**Work to complete:** Exact reproduction required: print each line of the material below.

*** Provided entries Section Begins ***

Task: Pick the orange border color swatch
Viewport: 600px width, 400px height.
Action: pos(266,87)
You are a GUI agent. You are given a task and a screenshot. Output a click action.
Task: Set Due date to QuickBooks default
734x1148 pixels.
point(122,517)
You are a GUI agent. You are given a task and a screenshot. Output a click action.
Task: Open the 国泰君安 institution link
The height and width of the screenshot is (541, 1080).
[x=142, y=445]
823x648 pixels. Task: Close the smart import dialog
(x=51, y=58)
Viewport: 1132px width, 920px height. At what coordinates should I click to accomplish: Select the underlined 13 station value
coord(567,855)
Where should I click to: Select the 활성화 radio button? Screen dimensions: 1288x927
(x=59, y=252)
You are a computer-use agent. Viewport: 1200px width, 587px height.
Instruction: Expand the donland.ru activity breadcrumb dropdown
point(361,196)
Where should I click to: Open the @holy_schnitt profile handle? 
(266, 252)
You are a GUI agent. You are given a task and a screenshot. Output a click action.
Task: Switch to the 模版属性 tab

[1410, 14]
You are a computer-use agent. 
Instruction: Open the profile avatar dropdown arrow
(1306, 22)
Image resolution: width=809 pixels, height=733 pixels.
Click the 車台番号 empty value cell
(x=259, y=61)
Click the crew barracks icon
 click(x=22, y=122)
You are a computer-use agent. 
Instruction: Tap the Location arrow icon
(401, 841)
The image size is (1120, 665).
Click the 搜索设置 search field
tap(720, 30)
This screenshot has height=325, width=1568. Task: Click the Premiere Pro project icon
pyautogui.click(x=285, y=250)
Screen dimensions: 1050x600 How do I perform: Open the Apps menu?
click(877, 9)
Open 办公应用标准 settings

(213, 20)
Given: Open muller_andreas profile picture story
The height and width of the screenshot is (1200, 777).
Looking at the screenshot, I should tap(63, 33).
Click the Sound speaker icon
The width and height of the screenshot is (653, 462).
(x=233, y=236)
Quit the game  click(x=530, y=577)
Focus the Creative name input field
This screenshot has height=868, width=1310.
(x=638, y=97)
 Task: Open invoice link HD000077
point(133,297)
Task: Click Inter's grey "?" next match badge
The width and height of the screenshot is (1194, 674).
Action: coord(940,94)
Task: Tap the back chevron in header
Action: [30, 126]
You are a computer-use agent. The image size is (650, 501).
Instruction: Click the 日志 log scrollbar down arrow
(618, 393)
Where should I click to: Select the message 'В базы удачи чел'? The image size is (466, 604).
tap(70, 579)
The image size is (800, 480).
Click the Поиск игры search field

*** Provided entries Section Ends ***

**Response for this exercise:**
Task: Pick the orange border color swatch
Viewport: 600px width, 400px height.
Action: pos(266,87)
You are a GUI agent. You are given a task and a screenshot. Output a click action.
Task: Set Due date to QuickBooks default
734x1148 pixels.
point(122,517)
You are a GUI agent. You are given a task and a screenshot. Output a click action.
Task: Open the 国泰君安 institution link
The height and width of the screenshot is (541, 1080).
[x=142, y=445]
823x648 pixels. Task: Close the smart import dialog
(x=51, y=58)
Viewport: 1132px width, 920px height. At what coordinates should I click to accomplish: Select the underlined 13 station value
coord(567,855)
Where should I click to: Select the 활성화 radio button? Screen dimensions: 1288x927
(x=59, y=252)
You are a computer-use agent. Viewport: 1200px width, 587px height.
Instruction: Expand the donland.ru activity breadcrumb dropdown
point(361,196)
Where should I click to: Open the @holy_schnitt profile handle? 
(266, 252)
You are a GUI agent. You are given a task and a screenshot. Output a click action.
Task: Switch to the 模版属性 tab

[1410, 14]
You are a computer-use agent. 
Instruction: Open the profile avatar dropdown arrow
(1306, 22)
Image resolution: width=809 pixels, height=733 pixels.
Click the 車台番号 empty value cell
(x=259, y=61)
Click the crew barracks icon
 click(x=22, y=122)
You are a computer-use agent. 
Instruction: Tap the Location arrow icon
(401, 841)
The image size is (1120, 665).
Click the 搜索设置 search field
tap(720, 30)
This screenshot has height=325, width=1568. Task: Click the Premiere Pro project icon
pyautogui.click(x=285, y=250)
Screen dimensions: 1050x600 How do I perform: Open the Apps menu?
click(877, 9)
Open 办公应用标准 settings

(213, 20)
Given: Open muller_andreas profile picture story
The height and width of the screenshot is (1200, 777).
Looking at the screenshot, I should tap(63, 33).
Click the Sound speaker icon
The width and height of the screenshot is (653, 462).
(x=233, y=236)
Quit the game  click(x=530, y=577)
Focus the Creative name input field
This screenshot has height=868, width=1310.
(x=638, y=97)
 Task: Open invoice link HD000077
point(133,297)
Task: Click Inter's grey "?" next match badge
The width and height of the screenshot is (1194, 674).
Action: coord(940,94)
Task: Tap the back chevron in header
Action: [30, 126]
You are a computer-use agent. The image size is (650, 501).
Instruction: Click the 日志 log scrollbar down arrow
(618, 393)
Where should I click to: Select the message 'В базы удачи чел'? The image size is (466, 604).
tap(70, 579)
The image size is (800, 480).
Click the Поиск игры search field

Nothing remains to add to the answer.